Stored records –

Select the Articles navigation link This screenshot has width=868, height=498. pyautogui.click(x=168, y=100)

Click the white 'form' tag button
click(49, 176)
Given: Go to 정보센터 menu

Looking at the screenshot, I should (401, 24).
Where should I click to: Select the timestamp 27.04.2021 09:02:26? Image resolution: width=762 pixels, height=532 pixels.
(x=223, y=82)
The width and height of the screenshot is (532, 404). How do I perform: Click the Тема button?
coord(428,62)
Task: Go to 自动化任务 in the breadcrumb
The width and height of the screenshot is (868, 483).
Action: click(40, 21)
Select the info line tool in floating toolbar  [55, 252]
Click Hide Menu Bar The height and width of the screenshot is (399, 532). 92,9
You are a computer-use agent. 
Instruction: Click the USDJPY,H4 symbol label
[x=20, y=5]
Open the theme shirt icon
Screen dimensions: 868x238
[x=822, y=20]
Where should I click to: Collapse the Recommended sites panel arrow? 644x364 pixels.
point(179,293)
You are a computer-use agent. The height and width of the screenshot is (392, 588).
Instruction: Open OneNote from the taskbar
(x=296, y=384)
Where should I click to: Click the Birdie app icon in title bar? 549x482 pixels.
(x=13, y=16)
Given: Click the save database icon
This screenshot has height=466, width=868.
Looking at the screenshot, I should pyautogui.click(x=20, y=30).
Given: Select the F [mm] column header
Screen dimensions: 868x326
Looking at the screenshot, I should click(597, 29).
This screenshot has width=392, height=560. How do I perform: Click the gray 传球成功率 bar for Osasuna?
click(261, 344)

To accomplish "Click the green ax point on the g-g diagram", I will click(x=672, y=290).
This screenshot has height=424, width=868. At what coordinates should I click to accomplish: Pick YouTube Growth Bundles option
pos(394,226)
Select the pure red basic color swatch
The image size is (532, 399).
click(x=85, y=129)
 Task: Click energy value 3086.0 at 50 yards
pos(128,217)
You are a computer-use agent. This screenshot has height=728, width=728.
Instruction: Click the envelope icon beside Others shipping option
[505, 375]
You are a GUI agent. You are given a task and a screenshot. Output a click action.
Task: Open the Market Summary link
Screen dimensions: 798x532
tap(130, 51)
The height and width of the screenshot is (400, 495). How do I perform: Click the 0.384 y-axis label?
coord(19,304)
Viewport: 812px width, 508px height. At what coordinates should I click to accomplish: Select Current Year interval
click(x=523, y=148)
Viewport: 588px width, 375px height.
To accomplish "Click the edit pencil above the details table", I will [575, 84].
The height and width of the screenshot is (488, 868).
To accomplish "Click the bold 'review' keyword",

AIM OF THE TASK –
Return what is listed above, exactly and completely.

SOLUTION –
Select the Articles navigation link This screenshot has width=868, height=498. pyautogui.click(x=168, y=100)

Click the white 'form' tag button
click(49, 176)
Given: Go to 정보센터 menu

Looking at the screenshot, I should (401, 24).
Where should I click to: Select the timestamp 27.04.2021 09:02:26? Image resolution: width=762 pixels, height=532 pixels.
(x=223, y=82)
The width and height of the screenshot is (532, 404). How do I perform: Click the Тема button?
coord(428,62)
Task: Go to 自动化任务 in the breadcrumb
The width and height of the screenshot is (868, 483).
Action: click(40, 21)
Select the info line tool in floating toolbar  [55, 252]
Click Hide Menu Bar The height and width of the screenshot is (399, 532). 92,9
You are a computer-use agent. 
Instruction: Click the USDJPY,H4 symbol label
[x=20, y=5]
Open the theme shirt icon
Screen dimensions: 868x238
[x=822, y=20]
Where should I click to: Collapse the Recommended sites panel arrow? 644x364 pixels.
point(179,293)
You are a computer-use agent. The height and width of the screenshot is (392, 588).
Instruction: Open OneNote from the taskbar
(x=296, y=384)
Where should I click to: Click the Birdie app icon in title bar? 549x482 pixels.
(x=13, y=16)
Given: Click the save database icon
This screenshot has height=466, width=868.
Looking at the screenshot, I should pyautogui.click(x=20, y=30).
Given: Select the F [mm] column header
Screen dimensions: 868x326
Looking at the screenshot, I should click(597, 29).
This screenshot has width=392, height=560. How do I perform: Click the gray 传球成功率 bar for Osasuna?
click(261, 344)

To accomplish "Click the green ax point on the g-g diagram", I will click(x=672, y=290).
This screenshot has height=424, width=868. At what coordinates should I click to accomplish: Pick YouTube Growth Bundles option
pos(394,226)
Select the pure red basic color swatch
The image size is (532, 399).
click(x=85, y=129)
 Task: Click energy value 3086.0 at 50 yards
pos(128,217)
You are a computer-use agent. This screenshot has height=728, width=728.
Instruction: Click the envelope icon beside Others shipping option
[505, 375]
You are a GUI agent. You are given a task and a screenshot. Output a click action.
Task: Open the Market Summary link
Screen dimensions: 798x532
tap(130, 51)
The height and width of the screenshot is (400, 495). How do I perform: Click the 0.384 y-axis label?
coord(19,304)
Viewport: 812px width, 508px height. At what coordinates should I click to accomplish: Select Current Year interval
click(x=523, y=148)
Viewport: 588px width, 375px height.
To accomplish "Click the edit pencil above the details table", I will [575, 84].
The height and width of the screenshot is (488, 868).
To accomplish "Click the bold 'review' keyword",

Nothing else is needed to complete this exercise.